Genomic counseling is provided by a professionally accredited genetic counselor to educate the prospective client regarding the benefits and limitations of genome sequencing, potential psychosocial impacts of genomic testing, the informed consent for genomic testing, and provide access to accurate information and a support network.
In the post-test session, the counselor explains the genome based disease risk assessments, their medical and familial implications, and suggests ways to manage such information. A post-test counseling session can help prospective parents make informed reproductive decisions.
Misconceptions about genetics
Studies indicate that the general public can be quite misinformed about the expectations of direct-to-consumer genomic testing, including its clinical utility and accuracy of disease risk prediction.

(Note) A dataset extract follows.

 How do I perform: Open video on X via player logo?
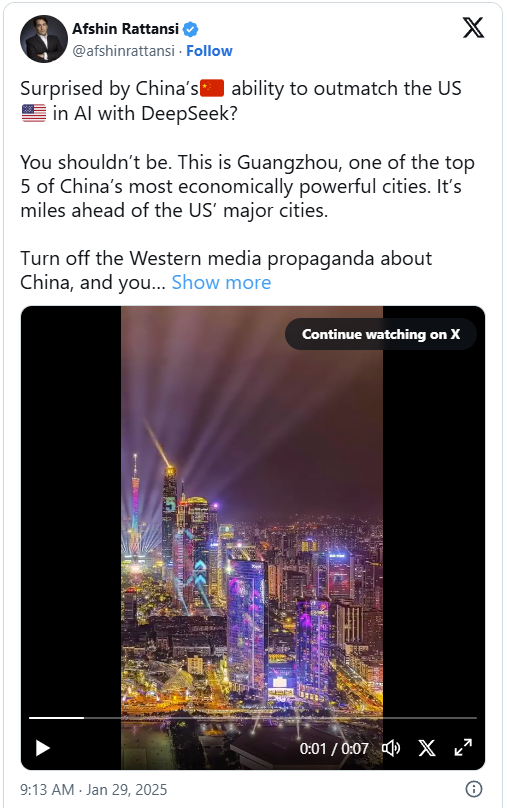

The public tends to over emphasize the importance of genetics in health and disease, while discounting the significance of environmental and lifestyle influences on health. The mistaken idea that the genome is the definitive cause of all biological conditions (genetic determinism) runs the risk of developing a defeatist approach for the need to seek positive lifestyle habits. Another concern is that genetic determinism can propagate discriminatory connections between genetics and ethnicity, or the eugenic concepts of “best-fit” genetics. While it is true that genes influence the observed variation in phenotypes, the environment, too, has a profound consequence on phenotype variation.
The mode of disease or trait inheritance may not be as simple as the public might expect. We hear about recessive and dominant inheritance but traits can be multifactorial, or caused by variation in the copy number of a specific DNA segment. Such factors can influence “penetrance,” that is, how the disease will be manifested. Because a phenotype can present full penetrance or the penetrance can be reduced by degree, DNA test results might not provide the certainty a client is seeking.

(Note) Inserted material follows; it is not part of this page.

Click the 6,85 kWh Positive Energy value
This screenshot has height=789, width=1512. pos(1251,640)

The educational content of genetic concepts provided by Merogenomics Inc. is meant to inform a prospective client regarding results that can be expected from genome sequencing. The client is also advised to seek genetic counseling prior to and after the genome sequencing procedure.
Can the results be delivered to anyone else besides the client?

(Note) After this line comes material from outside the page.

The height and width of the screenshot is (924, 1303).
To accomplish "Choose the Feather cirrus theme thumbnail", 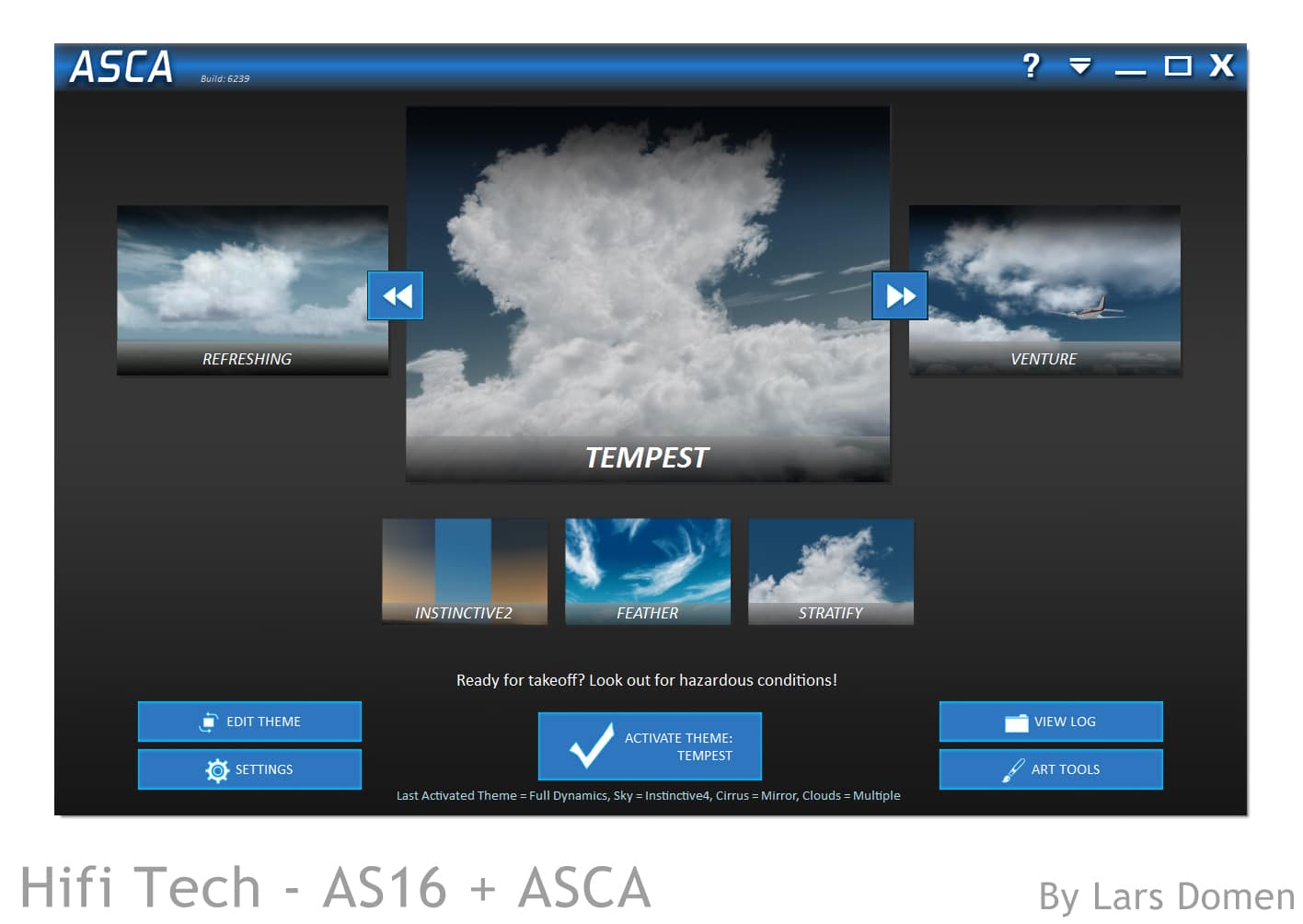I will (647, 572).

The genome DNA sequence and its analysis can be delivered to additional individuals agreed upon by the client. This can include any licensed healthcare practitioner authorized by the client to use the information for client’s benefit.
An additional option is to provide contact details of a next of kin recipient in case the client is unavailable to receive the results or in the event of death. The chosen recipient should be aware of the genome sequencing procedure undertaken by the subject, and understand that the test results could have an impact on his or her own health. For this reason the next of kin recipient might be required to sign a consent form in order to receive the results.